BGC Partners, Inc. (NASDAQ: BGCP) (“BGC Partners”, “BGC”, or the “Company”), a leading global brokerage company servicing the financial and real estate markets, announced today that it has completed the previously announced acquisition of Berkeley Point Financial LLC1 for $875 million.

Management Comments
Howard W. Lutnick, Chairman and Chief Executive Officer of BGC Partners, said: “We believe that the addition of Berkeley Point will dramatically increase the scale and scope of Newmark.2 We expect the combination of Berkeley Point, a top five GSE multifamily lender, ARA, our top three multifamily capital markets business, and our fast-growing commercial mortgage brokerage business to generate substantial revenue synergies across our businesses.

“We are also pleased to announce our new Credit Agreements. With broad-based support from leading banks, we have financed this transaction, as well as significantly increased BGC’s revolver capacity going forward.”
Minority Investment in New Real Estate Finance and Investment Business
BGC has also completed the previously announced investment of $100 million in cash for approximately 27 percent of the capital (the “Company Investment”) in a commercial real estate-related finance and investment business along with Cantor Fitzgerald, L.P.3 The Berkeley Point acquisition and the Company Investment (together, the “Transactions”) are expected to be immediately accretive to the Company’s earnings per share.
Berkeley Point and the Company Investment will be part of BGC’s Real Estate Services segment.

Credit Agreements
In connection with the Transactions, the Company has entered into two credit agreements (the “Credit Agreements”) with participating financial institutions. The first Credit Agreement makes available to BGC a $400 million two-year unsecured senior revolving credit facility (the “Revolving Credit Facility”). The second Credit Agreement provides for a $575 million unsecured senior term loan (the “Term Loan Facility”) maturing on the second anniversary of the BPF acquisition closing date. The interest rates of the Credit Agreements are LIBOR plus 225 basis points, subject to adjustments based on pricing grids dependent on the Company’s credit ratings with Standard & Poor’sand Fitch. The Credit Agreements also contain certain other customary financial covenants.
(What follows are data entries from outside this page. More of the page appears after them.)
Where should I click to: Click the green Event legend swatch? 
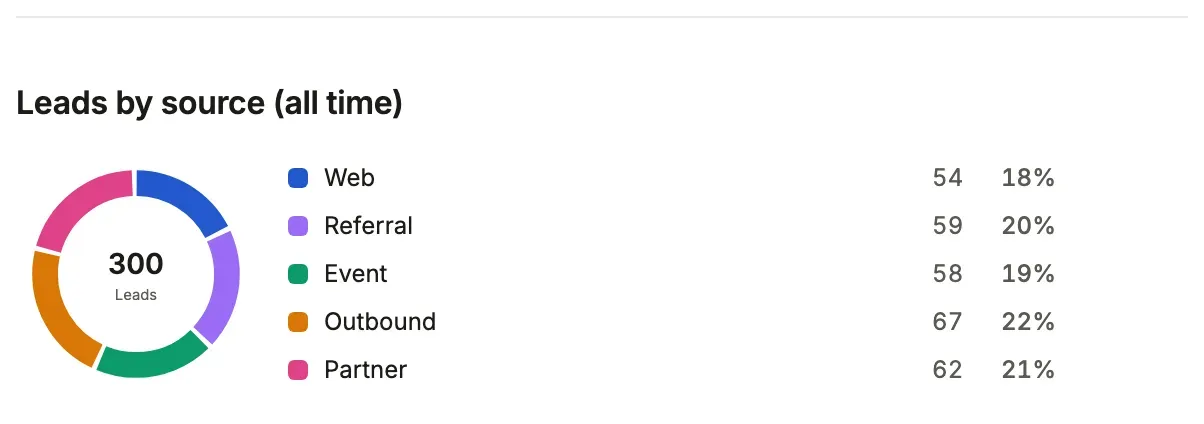298,274

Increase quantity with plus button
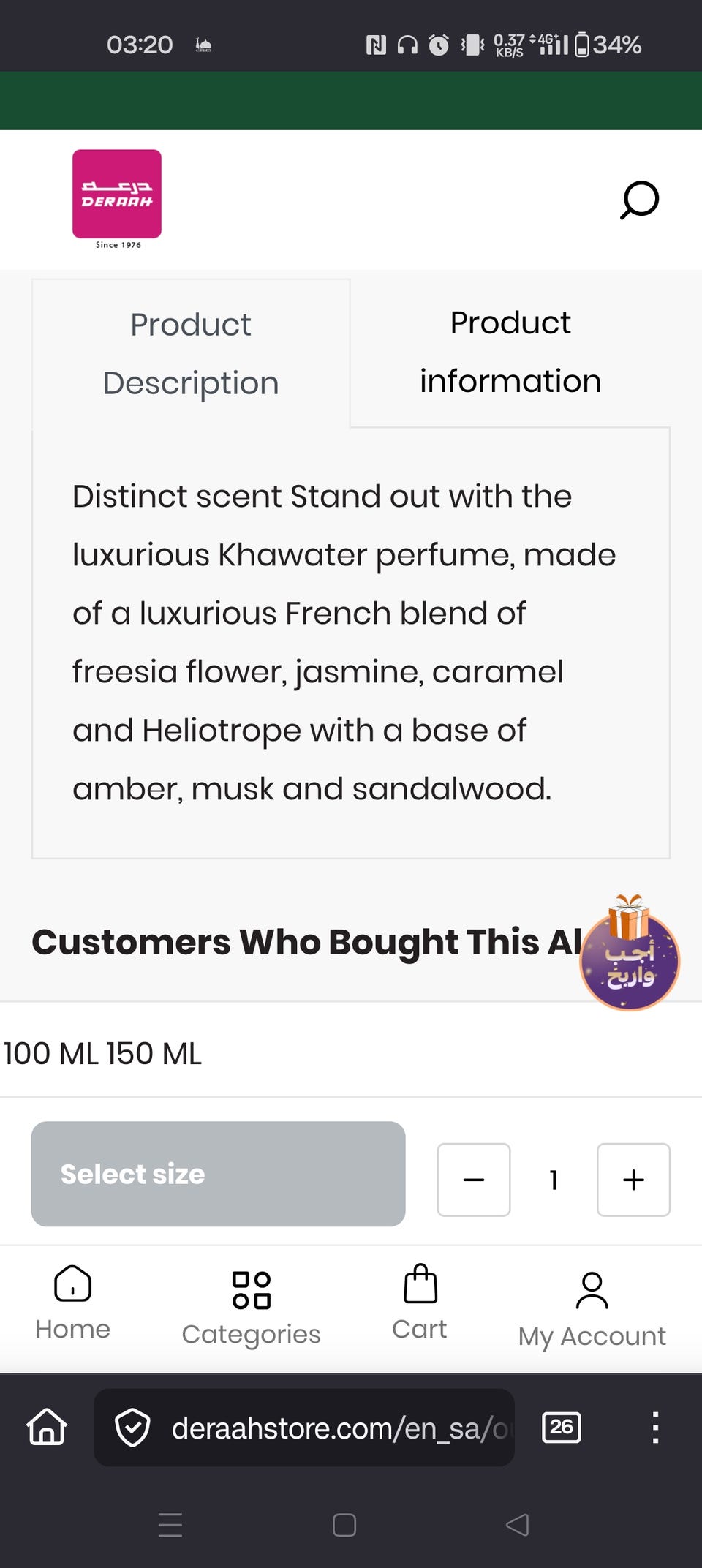pyautogui.click(x=633, y=1180)
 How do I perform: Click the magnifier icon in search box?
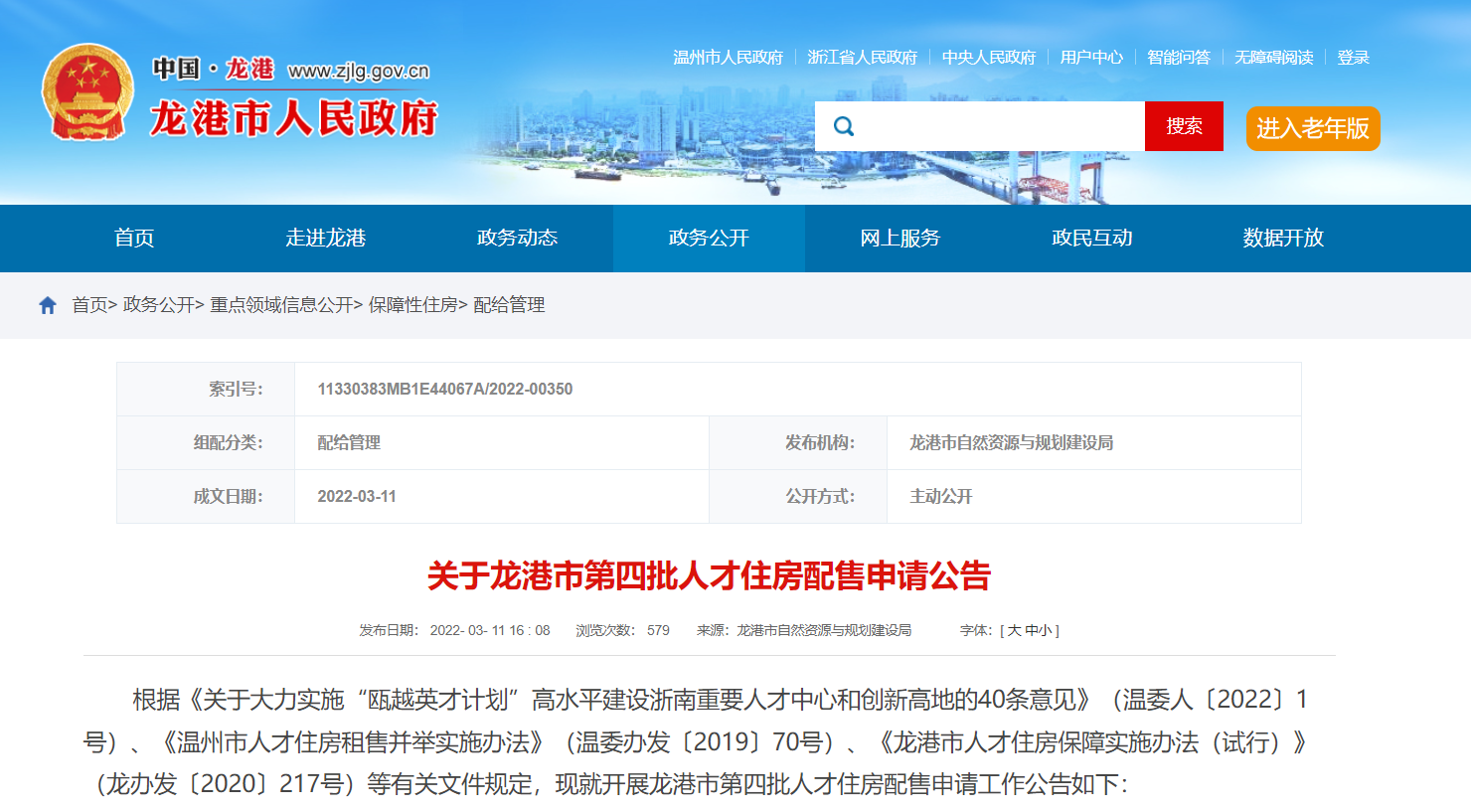(844, 126)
On September 8, 2017, the Company drew $400 million under the Revolving Credit Facility and $575 million under the Term Loan Facility (together, the “Borrowing”). BGC utilized the funds, together with cash on hand, to finance the Transactions, and to pay expenses related to the Transactions and the financing. A portion of the Borrowing was also used to repay in full the outstanding balance of $150 million under the Company’s previously existing revolving credit agreement, dated as of February 25, 2016. BGC expects to repay the Borrowing from future financing arrangements, existing financing sources, cash on hand, and/or future equity issuances. The Term Loan Facility is also subject to mandatory prepayment, with 100% of net cash proceeds of all material asset sales and debt and equity issuances, subject to certain customary exceptions.

Bank of America Merrill Lynch acted as the left side joint lead arranger, joint bookrunner and administrative agent for the Credit Agreements. Banks acting as joint lead arrangers, joint bookrunners, and syndication agents are: Goldman Sachs Bank USA; Citigroup Global Markets Inc.; Capital One, N.A.; and PNC Bank, N.A. Additional banks participating in the Credit Agreements are: Mizuho Bank, Ltd. (also a syndication agent); Industrial and Commercial Bank of China Ltd. (also the documentation agent); Stifel Bank & Trust; BMO Harris Bank N.A.; Regions Bank; Associated Bank, N.A.; and BankUnited, N.A.

Additional Information
See the Company’s press release and investor presentation, both dated July 18, 2017, as well as BGC’s Current Report on Form 8-K filed with the Securities and Exchange Commission (the “SEC”) on July 21, 2017 for previously disclosed information about the Transactions. Additional information about the Transactions and the Credit Agreements will be included in SEC filings expected to be made by BGC in the next few days. All of this information will be available at

Sandler O’Neill & Partners, L.P. served as financial advisor to the Special Committee of the Board of Directors of BGC (consisting of all four of BGC’s independent directors) in connection with the Transactions, and Debevoise & Plimpton LLP served as legal advisor to the Special Committee. Cantor Fitzgerald & Co. served as Cantor’s financial advisor in connection with the Transactions, and Wachtell, Lipton, Rosen & Katz served as Cantor’s legal advisor.